NOT in MVP: Interactive clarification UI, checkpoint/resume, CLI commands (defer to WP06-WP11)


Phase 1: Foundation & Infrastructure

WP01: Foundation & Data Models

Goal: Establish package structure, core data models, and test infrastructure.

Priority: P1 (blocking for all other WPs)

Independent Test: Can create TermSurface, TermSense, SemanticConflict objects and verify serialization.

Included Subtasks:

  • T001: Create glossary package structure (src/specify_cli/glossary/)
  • T002: Define core data models (TermSurface, TermSense, GlossaryScope, SemanticConflict)
  • T003: Define exception hierarchy (BlockedByConflict, DeferredToAsync, AbortResume)
  • T004: Set up test infrastructure (fixtures, mocks for PrimitiveExecutionContext)
  • T005: Implement GlossaryScope enum with resolution order

Implementation Notes:

1. Create src/specify_cli/glossary/__init__.py with public API exports 2. Define dataclasses in models.py using Python 3.11+ features 3. Create exception base class GlossaryError with specific subclasses 4. Set up pytest fixtures in tests/specify_cli/glossary/conftest.py

Dependencies: None (foundational WP)

Risks: None (data model definitions are straightforward)

Estimated Prompt Size: ~300 lines


WP02: Scope Management & Storage

Goal: Implement glossary scope loading, seed file parsing, and in-memory storage backed by event log.

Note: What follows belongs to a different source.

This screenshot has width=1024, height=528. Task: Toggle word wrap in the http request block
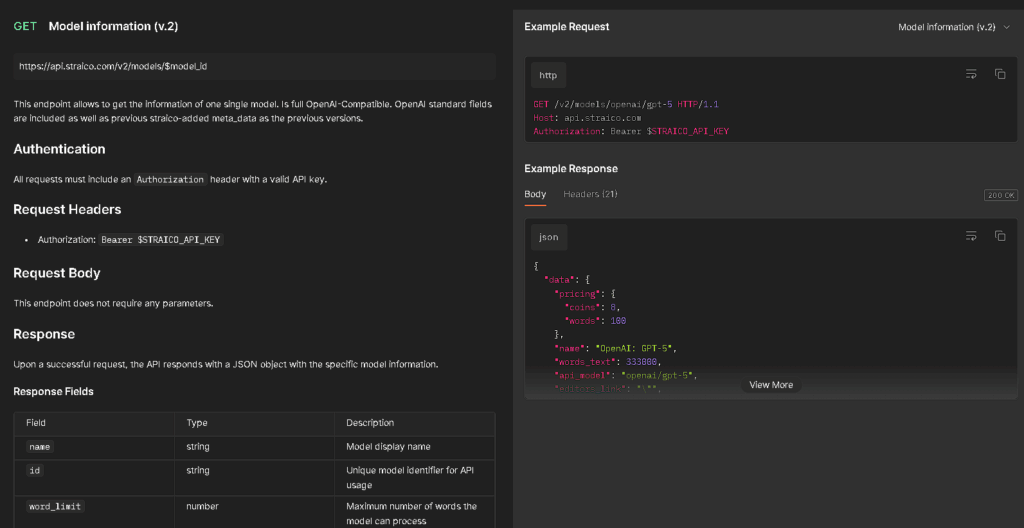pyautogui.click(x=970, y=74)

Priority: P1 (blocking for WP03-WP05)

Independent Test: Can load seed files, activate scopes, query glossary store for terms.

Included Subtasks:

  • T006: Implement seed file loader (YAML parsing for team_domain.yaml, audience_domain.yaml)
  • T007: Implement scope activation (emit GlossaryScopeActivated events)
  • T008: Implement glossary store (in-memory cache backed by event log)
  • T009: Write scope resolution tests (hierarchical lookup)
  • T048: Create spec_kitty_core.yaml seed file (canonical Spec Kitty terms)

Implementation Notes:

1. Seed files live in .kittify/glossaries/{scope}.yaml 2. Use ruamel.yaml for parsing (preserve comments, order) 3. Store uses LRU cache for performance (max 10,000 terms) 4. Event log is source of truth for glossary state

Dependencies: WP01 (data models)

Parallel Opportunity: Can run in parallel with WP03 (different modules)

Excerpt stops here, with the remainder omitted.